__EXERCISE__: Copy out the material word for word, starting at the line that contains "You are a GUI" and ending after the line that contains "What do you".

— BEGIN SUPPLIED INFORMATION —

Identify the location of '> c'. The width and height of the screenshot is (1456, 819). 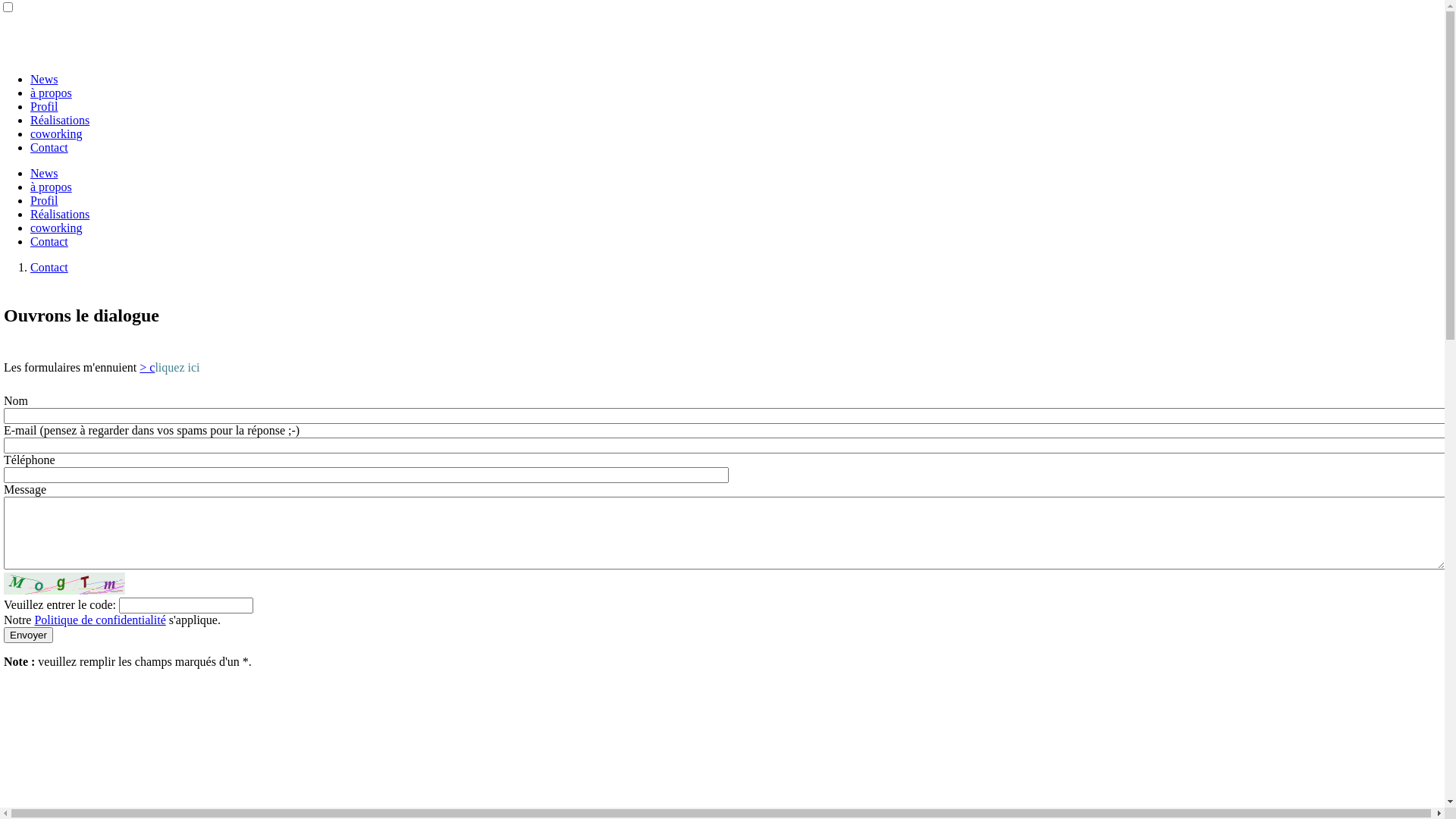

— END SUPPLIED INFORMATION —
— BEGIN SUPPLIED INFORMATION —

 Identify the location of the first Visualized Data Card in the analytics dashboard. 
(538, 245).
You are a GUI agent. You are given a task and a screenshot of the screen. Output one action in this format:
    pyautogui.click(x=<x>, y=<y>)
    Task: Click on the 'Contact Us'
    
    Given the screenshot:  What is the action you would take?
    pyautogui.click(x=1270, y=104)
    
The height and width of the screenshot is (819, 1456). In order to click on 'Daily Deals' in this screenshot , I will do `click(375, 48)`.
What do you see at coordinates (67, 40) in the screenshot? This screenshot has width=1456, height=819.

— END SUPPLIED INFORMATION —

__FULL RESPONSE__:
You are a GUI agent. You are given a task and a screenshot of the screen. Output one action in this format:
    pyautogui.click(x=<x>, y=<y>)
    Task: Click on the 'Contact Us'
    
    Given the screenshot:  What is the action you would take?
    pyautogui.click(x=1270, y=104)
    
The height and width of the screenshot is (819, 1456). In order to click on 'Daily Deals' in this screenshot , I will do `click(375, 48)`.
What do you see at coordinates (67, 40) in the screenshot? This screenshot has width=1456, height=819.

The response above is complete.